> OBJECTIVE
Rewrite the passage of the goose flyover thread starting with "Its unlikely that" and going on through "drop of a hat.", putting "running late" in place of "behind schedule".

> DOCUMENT EXTRACT
# Fly over?



## sodakhunter13 (Feb 2, 2007)

When you say the geese are going to fly over a state does that mean the hunting is going to be terrible or just not as good as normal? I understand that they are on a schedule to get north but they wont completely pass over a state will they?


----------



## dblkluk (Oct 3, 2002)

The term "flyover" is generally used when refering to a very quick migration through a particular area. The quick migration makes hunting opportunities limited.
Its unlikely that the entire continental popoulation will totally pass over an area but if conditions are right for migration, and they are behind schedule, you'd better be ready to hunt at the drop of a hat.


----------



## Goose Guy350 (Nov 29, 2004)

With NE and MO building concentrations and the fact that there were decent numbers in southern SD the first week of March last year and this year being buried in snow I'd keep the dust off the decoys and be ready to hunt in a momments notice, but also remember the juvies/nonbreeders are bringing up the rear and stage a lot more. No one knows for sure but the weather has been keeping all of us on the edges of our seats and will continue to do so.


----------



## PJ (Oct 1, 2002)

It could to interesting to see what happens. Before the storm I thought they were going to fly right through because of the lack of snow.


----------



## SASKATOONGOOSEHUNTER (Aug 25, 2005)

> AVAILABLE DATA
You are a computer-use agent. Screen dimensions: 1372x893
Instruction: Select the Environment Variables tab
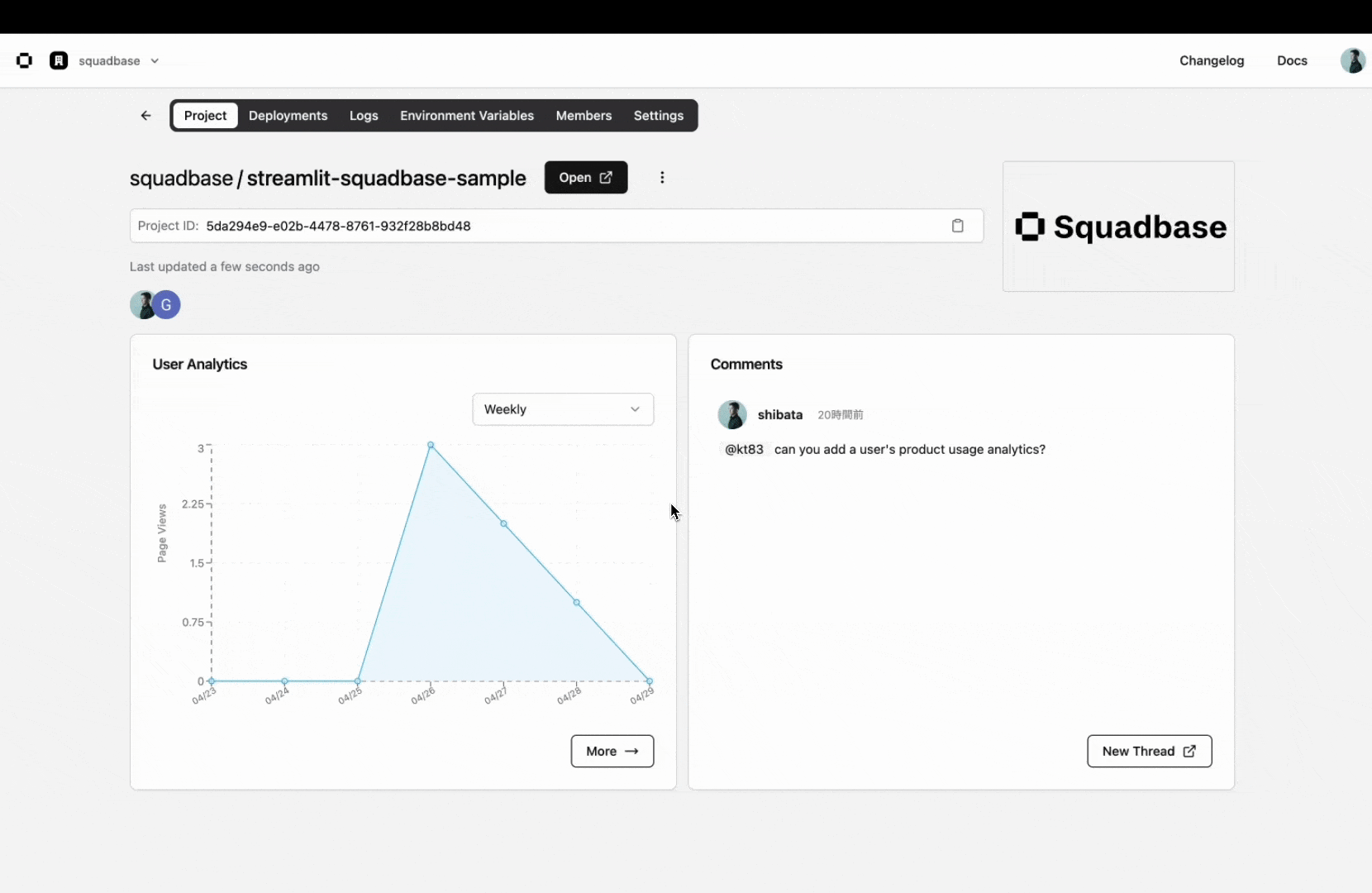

> ANSWER TO THE EXERCISE
Its unlikely that the entire continental popoulation will totally pass over an area but if conditions are right for migration, and they are running late, you'd better be ready to hunt at the drop of a hat.